======== DATA SUPPLIED ========

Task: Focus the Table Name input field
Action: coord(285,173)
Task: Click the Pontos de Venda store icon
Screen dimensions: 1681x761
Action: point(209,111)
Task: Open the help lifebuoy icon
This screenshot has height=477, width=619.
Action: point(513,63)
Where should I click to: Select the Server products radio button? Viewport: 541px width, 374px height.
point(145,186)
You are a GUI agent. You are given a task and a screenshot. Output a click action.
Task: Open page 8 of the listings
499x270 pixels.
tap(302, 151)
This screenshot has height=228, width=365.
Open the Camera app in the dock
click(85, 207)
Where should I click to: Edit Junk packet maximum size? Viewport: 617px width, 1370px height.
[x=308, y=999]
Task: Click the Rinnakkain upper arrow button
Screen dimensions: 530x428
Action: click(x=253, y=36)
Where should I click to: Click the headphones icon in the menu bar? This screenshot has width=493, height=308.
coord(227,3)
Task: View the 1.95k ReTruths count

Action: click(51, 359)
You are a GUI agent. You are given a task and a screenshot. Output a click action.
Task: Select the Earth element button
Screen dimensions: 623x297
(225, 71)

========
======== DATA SUPPLIED ========

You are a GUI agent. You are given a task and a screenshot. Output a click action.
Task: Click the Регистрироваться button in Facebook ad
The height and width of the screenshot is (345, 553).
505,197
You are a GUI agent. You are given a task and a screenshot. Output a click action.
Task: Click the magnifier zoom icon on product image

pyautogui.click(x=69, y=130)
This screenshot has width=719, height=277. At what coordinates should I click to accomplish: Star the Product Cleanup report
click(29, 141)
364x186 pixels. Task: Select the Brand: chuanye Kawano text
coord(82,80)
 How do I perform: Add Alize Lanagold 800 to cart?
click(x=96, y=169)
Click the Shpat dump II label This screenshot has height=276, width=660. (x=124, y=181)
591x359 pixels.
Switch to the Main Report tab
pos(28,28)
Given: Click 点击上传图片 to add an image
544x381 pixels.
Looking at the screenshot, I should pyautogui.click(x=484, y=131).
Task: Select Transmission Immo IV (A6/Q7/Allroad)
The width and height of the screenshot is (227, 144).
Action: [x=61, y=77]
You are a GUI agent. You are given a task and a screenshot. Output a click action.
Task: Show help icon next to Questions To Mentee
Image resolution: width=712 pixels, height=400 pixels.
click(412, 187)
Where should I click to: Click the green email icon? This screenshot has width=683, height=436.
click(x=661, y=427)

========

**TASK ITEM**
Your answer must be a single number: the count of lines in the records that include "help".

**ANSWER SPACE**
2